SPD wirft Jens Spahn vor, ein Trump-Fan zu sein

In der Regierungskoalition kracht es mal wieder – und wieder ist Jens Spahn im Mittelpunkt. Der außenpolitische Sprecher der SPD-Fraktion wirft dem CDU-Politiker vor, Sympathien für Donald Trump zu hegen.


Jens Spahn bei einem USA-Besuch 2019 vor dem Washington Monument (Bild: IMAGO / photothek)
  • Gestern, 16:02h 2 Min.

Aus der SPD-Bundestagsfraktion gibt es scharfe Kritik an Äußerungen von Unionsfraktionschef Jens Spahn (CDU) über die Pläne von US-Präsident Donald Trump, Grönland zu annektieren. "Wer zwischen den Zeilen liest, erkennt bei Spahn durchaus Sympathien für den Kurs von Donald Trump", erklärte Adis Ahmetovic, der außenpolitische Sprecher der SPD-Bundestagsfraktion, am Montag gegenüber dem "Stern"1.
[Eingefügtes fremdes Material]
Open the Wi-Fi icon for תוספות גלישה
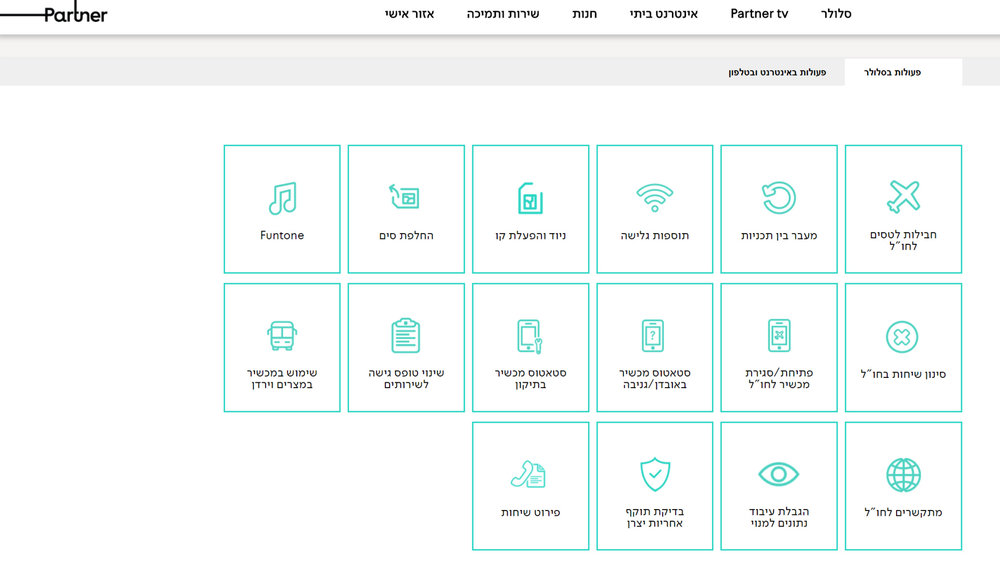 click(x=654, y=198)
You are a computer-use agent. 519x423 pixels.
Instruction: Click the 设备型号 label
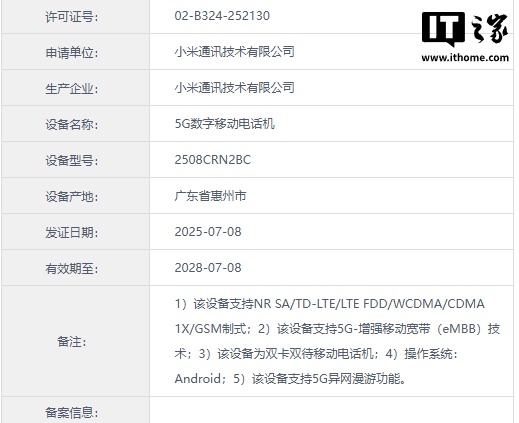72,161
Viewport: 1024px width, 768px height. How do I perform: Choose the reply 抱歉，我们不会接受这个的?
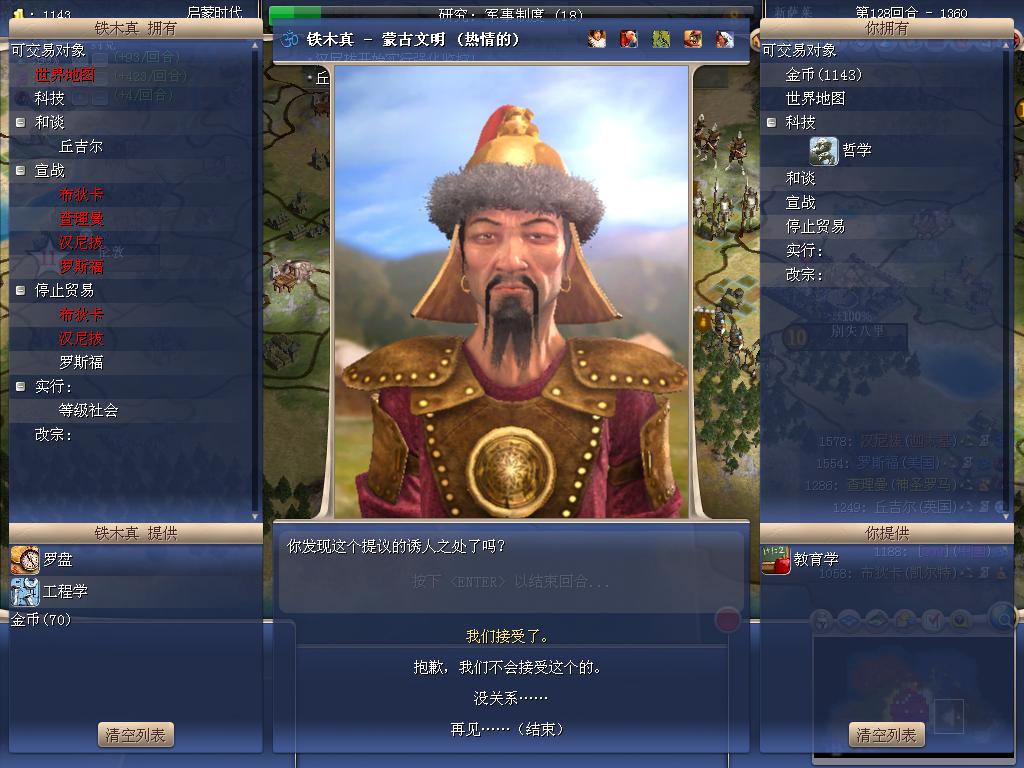pos(508,667)
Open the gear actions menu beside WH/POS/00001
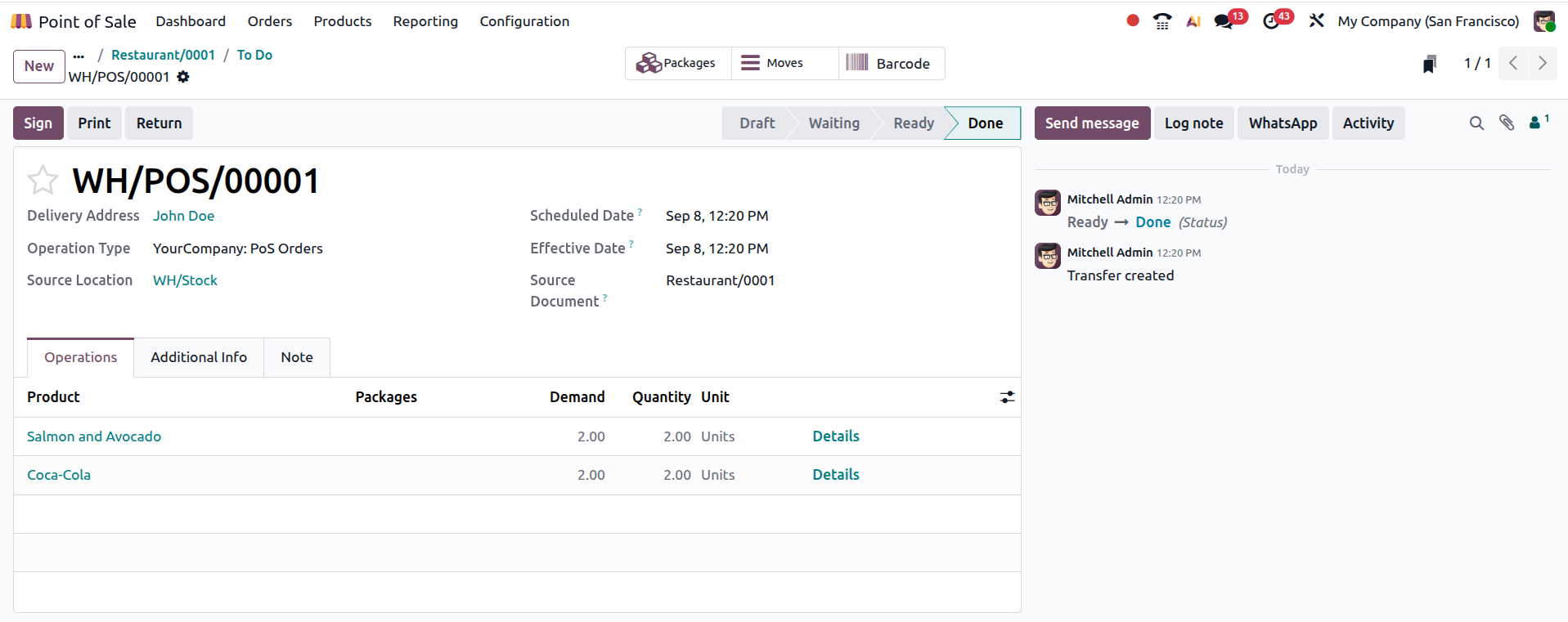Screen dimensions: 1568x622 pyautogui.click(x=183, y=77)
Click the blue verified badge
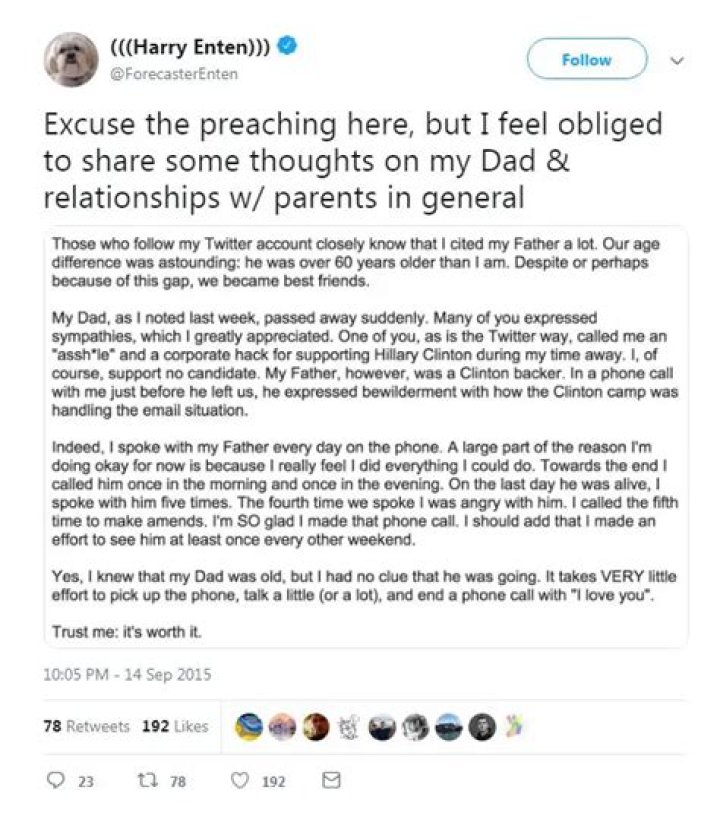This screenshot has width=720, height=819. (x=285, y=46)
Ahmetovic stellte sich dabei an die Seite von Bundeskanzler Friedrich Merz (CDU): "Wir unterstützen den außenpolitischen Kurs der Bundesregierung, die klare Kante gegen Trumps Erpressungsversuche und stehen weiter solidarisch an der Seite von Dänemark und Grönland."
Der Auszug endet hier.